REQUIREMENTS:
- a) In the nuclear plant project summary below, which operating system came closest to meeting the project's needs?
- b) Summarize the nuclear plant project summary below in two sentences.
- c) Decide whether each statement agrees with the nuclear plant project summary below, answering yes or no and quoting the deciding words: (i) The system was integrated with the plant's 1,900 instruments. (ii) The advice given is to choose a proprietary system. (iii) The biggest hurdle was the network hardware.

TEXT EXTRACT:
<<<<
InfoWorld 100 September 18, 1995  1. Florida Power Corp.

"At a nuclear power plant, we're always preparing for the worst."

- Brook Julias, nuclear computer and control specialist

Client/server at core of nuclear plant

By Deborah Asbrand

Project at a glance:

Challenge:	Distribute real-time and archived data and replace an aging minicomputer system.
Solution:	A client/server system that integrated with the plant's 1,900 instruments, such as pumps and valves.
Benefit:	It's helping cut maintenance costs and providing information never before available for analyzing plant-system problems.
Surprise:	A positive relationship developed with the systems integrator.  In this project, the vendor's answer has been, "Sure, we can do that."
Key:	The biggest hurdle was the operating system.  The project required an OS that would work in real time and also coexist with the corporate TCP/IP network.  Windows NT fits the bill the closest.
Advice:	Choose an open system, so you can add bandwidth as needed.
>>>>
DATASET CONTENT:
<<<<
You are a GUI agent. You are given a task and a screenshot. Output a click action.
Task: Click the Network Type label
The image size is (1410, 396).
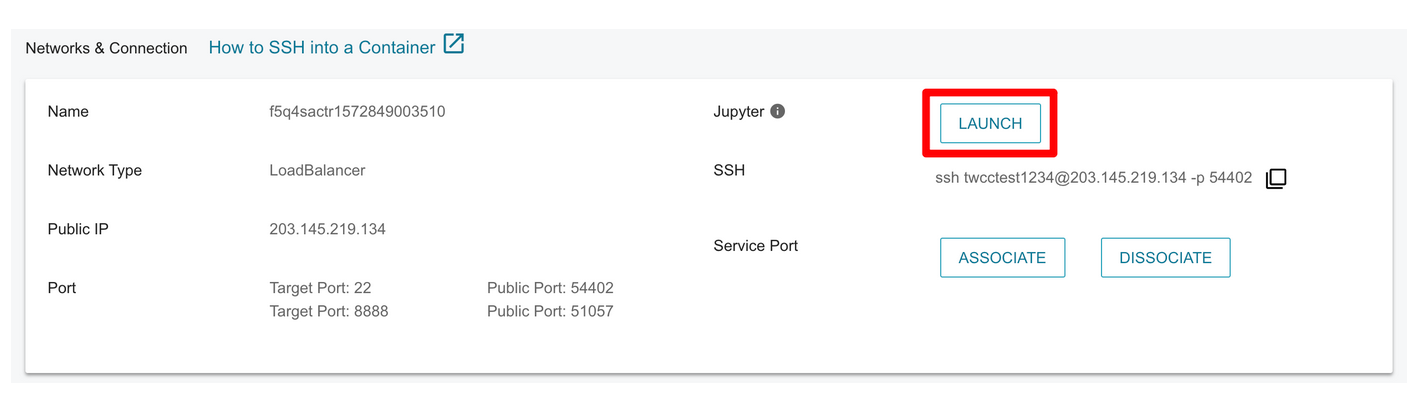tap(95, 170)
>>>>
WORKED ANSWERS:
- a) Windows NT

- b) A nuclear power plant replaced an aging minicomputer system with a client/server system that distributes real-time and archived data and integrates with the plant's 1,900 instruments. The system is helping cut maintenance costs and providing new information for analyzing plant-system problems, and the biggest hurdle was finding an operating system that worked in real time and coexisted with the corporate TCP/IP network.

- c)
(i) Yes: "A client/server system that integrated with the plant's 1,900 instruments, such as pumps and valves."
(ii) No: "Choose an open system, so you can add bandwidth as needed."
(iii) No: "The biggest hurdle was the operating system."